===== Records for processing
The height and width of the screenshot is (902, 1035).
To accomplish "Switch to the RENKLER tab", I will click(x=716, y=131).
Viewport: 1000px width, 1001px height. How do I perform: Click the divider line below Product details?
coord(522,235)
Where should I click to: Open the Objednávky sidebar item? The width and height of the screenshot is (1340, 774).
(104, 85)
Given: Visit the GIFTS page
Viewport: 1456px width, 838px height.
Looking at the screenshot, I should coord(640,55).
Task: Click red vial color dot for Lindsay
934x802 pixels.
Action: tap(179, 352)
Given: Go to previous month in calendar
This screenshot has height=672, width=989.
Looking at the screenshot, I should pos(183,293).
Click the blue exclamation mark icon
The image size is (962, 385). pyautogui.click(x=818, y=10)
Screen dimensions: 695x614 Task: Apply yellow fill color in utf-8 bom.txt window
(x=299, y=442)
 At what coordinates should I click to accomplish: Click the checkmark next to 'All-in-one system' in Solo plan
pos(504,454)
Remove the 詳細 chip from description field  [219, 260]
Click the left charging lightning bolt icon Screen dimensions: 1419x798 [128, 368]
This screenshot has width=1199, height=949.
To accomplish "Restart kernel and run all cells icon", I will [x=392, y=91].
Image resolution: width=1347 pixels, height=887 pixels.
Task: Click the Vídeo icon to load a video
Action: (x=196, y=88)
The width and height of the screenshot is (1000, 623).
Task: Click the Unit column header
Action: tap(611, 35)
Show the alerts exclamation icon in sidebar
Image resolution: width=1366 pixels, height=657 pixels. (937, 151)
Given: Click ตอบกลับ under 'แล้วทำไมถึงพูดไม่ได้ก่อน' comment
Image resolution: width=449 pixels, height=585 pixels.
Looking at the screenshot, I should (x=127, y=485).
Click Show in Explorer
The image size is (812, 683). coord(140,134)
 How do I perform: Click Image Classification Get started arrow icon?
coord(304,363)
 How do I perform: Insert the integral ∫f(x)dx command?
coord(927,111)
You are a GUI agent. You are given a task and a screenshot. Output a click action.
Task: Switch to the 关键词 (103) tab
==========
• [Problem to solve]: From the records above, return each line that has the string "Switch".

• [Answer space]:
To accomplish "Switch to the RENKLER tab", I will click(x=716, y=131).
Task: Switch to the 关键词 (103) tab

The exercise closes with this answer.